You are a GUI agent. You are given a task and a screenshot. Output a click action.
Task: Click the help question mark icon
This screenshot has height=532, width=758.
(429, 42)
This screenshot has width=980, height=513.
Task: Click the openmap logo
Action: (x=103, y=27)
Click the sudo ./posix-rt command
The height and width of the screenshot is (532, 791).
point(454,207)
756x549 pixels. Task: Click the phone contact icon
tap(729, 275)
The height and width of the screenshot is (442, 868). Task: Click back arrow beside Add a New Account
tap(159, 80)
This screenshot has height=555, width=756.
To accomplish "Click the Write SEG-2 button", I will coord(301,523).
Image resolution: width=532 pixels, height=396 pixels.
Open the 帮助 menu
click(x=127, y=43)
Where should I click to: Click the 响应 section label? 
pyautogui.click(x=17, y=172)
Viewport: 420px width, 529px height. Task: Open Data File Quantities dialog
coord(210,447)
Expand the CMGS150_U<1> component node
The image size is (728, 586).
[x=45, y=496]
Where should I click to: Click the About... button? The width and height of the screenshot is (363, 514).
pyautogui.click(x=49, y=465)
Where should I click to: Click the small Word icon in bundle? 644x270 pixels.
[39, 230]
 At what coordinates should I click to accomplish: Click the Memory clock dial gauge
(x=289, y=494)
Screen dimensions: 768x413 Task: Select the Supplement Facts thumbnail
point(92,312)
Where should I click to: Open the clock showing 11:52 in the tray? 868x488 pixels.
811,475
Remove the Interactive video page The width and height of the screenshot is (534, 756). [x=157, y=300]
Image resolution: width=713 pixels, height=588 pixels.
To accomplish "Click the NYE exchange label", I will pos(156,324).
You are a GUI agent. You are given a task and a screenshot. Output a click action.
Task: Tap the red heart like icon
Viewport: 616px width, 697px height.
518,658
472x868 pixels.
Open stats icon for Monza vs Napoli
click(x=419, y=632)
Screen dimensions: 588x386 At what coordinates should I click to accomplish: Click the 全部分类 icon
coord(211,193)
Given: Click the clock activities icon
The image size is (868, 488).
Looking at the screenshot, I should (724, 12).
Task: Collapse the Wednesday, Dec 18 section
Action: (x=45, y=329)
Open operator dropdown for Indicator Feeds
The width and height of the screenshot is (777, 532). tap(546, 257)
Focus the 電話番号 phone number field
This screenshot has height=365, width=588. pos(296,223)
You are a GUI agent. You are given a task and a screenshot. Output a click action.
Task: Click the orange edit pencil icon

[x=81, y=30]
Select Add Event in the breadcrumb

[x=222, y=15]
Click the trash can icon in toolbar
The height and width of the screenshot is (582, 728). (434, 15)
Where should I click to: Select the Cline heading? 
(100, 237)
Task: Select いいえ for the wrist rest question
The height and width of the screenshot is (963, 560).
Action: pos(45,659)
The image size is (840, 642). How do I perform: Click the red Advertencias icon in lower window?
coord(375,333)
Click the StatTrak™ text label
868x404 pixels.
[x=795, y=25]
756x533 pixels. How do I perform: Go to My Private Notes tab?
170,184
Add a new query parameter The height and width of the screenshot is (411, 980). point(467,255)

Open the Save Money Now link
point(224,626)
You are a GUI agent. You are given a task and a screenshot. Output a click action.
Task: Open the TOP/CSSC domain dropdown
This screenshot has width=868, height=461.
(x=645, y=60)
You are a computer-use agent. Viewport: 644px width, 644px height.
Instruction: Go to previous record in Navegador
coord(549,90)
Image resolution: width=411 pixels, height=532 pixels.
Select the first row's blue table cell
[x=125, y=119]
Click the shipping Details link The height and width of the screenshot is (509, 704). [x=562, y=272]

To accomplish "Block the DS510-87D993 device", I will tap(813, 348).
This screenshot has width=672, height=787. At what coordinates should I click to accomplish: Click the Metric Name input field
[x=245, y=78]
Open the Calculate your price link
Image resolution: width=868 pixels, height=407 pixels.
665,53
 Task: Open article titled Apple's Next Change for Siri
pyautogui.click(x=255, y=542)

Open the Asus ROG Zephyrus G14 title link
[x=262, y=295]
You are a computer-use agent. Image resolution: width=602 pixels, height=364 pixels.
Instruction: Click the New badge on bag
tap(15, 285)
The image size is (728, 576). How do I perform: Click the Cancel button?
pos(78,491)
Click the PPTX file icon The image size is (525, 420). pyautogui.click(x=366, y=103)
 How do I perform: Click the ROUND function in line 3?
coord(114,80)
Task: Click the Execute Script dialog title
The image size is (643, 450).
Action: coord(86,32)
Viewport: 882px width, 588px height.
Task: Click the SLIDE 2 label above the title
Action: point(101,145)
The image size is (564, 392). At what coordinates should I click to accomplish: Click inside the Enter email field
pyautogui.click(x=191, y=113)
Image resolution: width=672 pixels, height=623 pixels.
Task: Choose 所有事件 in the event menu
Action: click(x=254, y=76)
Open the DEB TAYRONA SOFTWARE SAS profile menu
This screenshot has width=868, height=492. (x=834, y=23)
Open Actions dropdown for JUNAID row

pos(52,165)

──────────

:: Exercise objective ::
Reply with the complete data above, every character as it stands.

:: Exercise result ::
You are a GUI agent. You are given a task and a screenshot. Output a click action.
Task: Click the help question mark icon
This screenshot has height=532, width=758.
(429, 42)
This screenshot has width=980, height=513.
Task: Click the openmap logo
Action: (x=103, y=27)
Click the sudo ./posix-rt command
The height and width of the screenshot is (532, 791).
point(454,207)
756x549 pixels. Task: Click the phone contact icon
tap(729, 275)
The height and width of the screenshot is (442, 868). Task: Click back arrow beside Add a New Account
tap(159, 80)
This screenshot has height=555, width=756.
To accomplish "Click the Write SEG-2 button", I will coord(301,523).
Image resolution: width=532 pixels, height=396 pixels.
Open the 帮助 menu
click(x=127, y=43)
Where should I click to: Click the 响应 section label? 
pyautogui.click(x=17, y=172)
Viewport: 420px width, 529px height. Task: Open Data File Quantities dialog
coord(210,447)
Expand the CMGS150_U<1> component node
The image size is (728, 586).
[x=45, y=496]
Where should I click to: Click the About... button? The width and height of the screenshot is (363, 514).
pyautogui.click(x=49, y=465)
Where should I click to: Click the small Word icon in bundle? 644x270 pixels.
[39, 230]
 At what coordinates should I click to accomplish: Click the Memory clock dial gauge
(x=289, y=494)
Screen dimensions: 768x413 Task: Select the Supplement Facts thumbnail
point(92,312)
Where should I click to: Open the clock showing 11:52 in the tray? 868x488 pixels.
811,475
Remove the Interactive video page The width and height of the screenshot is (534, 756). [x=157, y=300]
Image resolution: width=713 pixels, height=588 pixels.
To accomplish "Click the NYE exchange label", I will pos(156,324).
You are a GUI agent. You are given a task and a screenshot. Output a click action.
Task: Tap the red heart like icon
Viewport: 616px width, 697px height.
518,658
472x868 pixels.
Open stats icon for Monza vs Napoli
click(x=419, y=632)
Screen dimensions: 588x386 At what coordinates should I click to accomplish: Click the 全部分类 icon
coord(211,193)
Given: Click the clock activities icon
The image size is (868, 488).
Looking at the screenshot, I should (724, 12).
Task: Collapse the Wednesday, Dec 18 section
Action: (x=45, y=329)
Open operator dropdown for Indicator Feeds
The width and height of the screenshot is (777, 532). tap(546, 257)
Focus the 電話番号 phone number field
This screenshot has height=365, width=588. pos(296,223)
You are a GUI agent. You are given a task and a screenshot. Output a click action.
Task: Click the orange edit pencil icon

[x=81, y=30]
Select Add Event in the breadcrumb

[x=222, y=15]
Click the trash can icon in toolbar
The height and width of the screenshot is (582, 728). (434, 15)
Where should I click to: Select the Cline heading? 
(100, 237)
Task: Select いいえ for the wrist rest question
The height and width of the screenshot is (963, 560).
Action: pos(45,659)
The image size is (840, 642). How do I perform: Click the red Advertencias icon in lower window?
coord(375,333)
Click the StatTrak™ text label
868x404 pixels.
[x=795, y=25]
756x533 pixels. How do I perform: Go to My Private Notes tab?
170,184
Add a new query parameter The height and width of the screenshot is (411, 980). point(467,255)

Open the Save Money Now link
point(224,626)
You are a GUI agent. You are given a task and a screenshot. Output a click action.
Task: Open the TOP/CSSC domain dropdown
This screenshot has width=868, height=461.
(x=645, y=60)
You are a computer-use agent. Viewport: 644px width, 644px height.
Instruction: Go to previous record in Navegador
coord(549,90)
Image resolution: width=411 pixels, height=532 pixels.
Select the first row's blue table cell
[x=125, y=119]
Click the shipping Details link The height and width of the screenshot is (509, 704). [x=562, y=272]

To accomplish "Block the DS510-87D993 device", I will tap(813, 348).
This screenshot has width=672, height=787. At what coordinates should I click to accomplish: Click the Metric Name input field
[x=245, y=78]
Open the Calculate your price link
Image resolution: width=868 pixels, height=407 pixels.
665,53
 Task: Open article titled Apple's Next Change for Siri
pyautogui.click(x=255, y=542)

Open the Asus ROG Zephyrus G14 title link
[x=262, y=295]
You are a computer-use agent. Image resolution: width=602 pixels, height=364 pixels.
Instruction: Click the New badge on bag
tap(15, 285)
The image size is (728, 576). How do I perform: Click the Cancel button?
pos(78,491)
Click the PPTX file icon The image size is (525, 420). pyautogui.click(x=366, y=103)
 How do I perform: Click the ROUND function in line 3?
coord(114,80)
Task: Click the Execute Script dialog title
The image size is (643, 450).
Action: coord(86,32)
Viewport: 882px width, 588px height.
Task: Click the SLIDE 2 label above the title
Action: point(101,145)
The image size is (564, 392). At what coordinates should I click to accomplish: Click inside the Enter email field
pyautogui.click(x=191, y=113)
Image resolution: width=672 pixels, height=623 pixels.
Task: Choose 所有事件 in the event menu
Action: click(x=254, y=76)
Open the DEB TAYRONA SOFTWARE SAS profile menu
This screenshot has width=868, height=492. (x=834, y=23)
Open Actions dropdown for JUNAID row

pos(52,165)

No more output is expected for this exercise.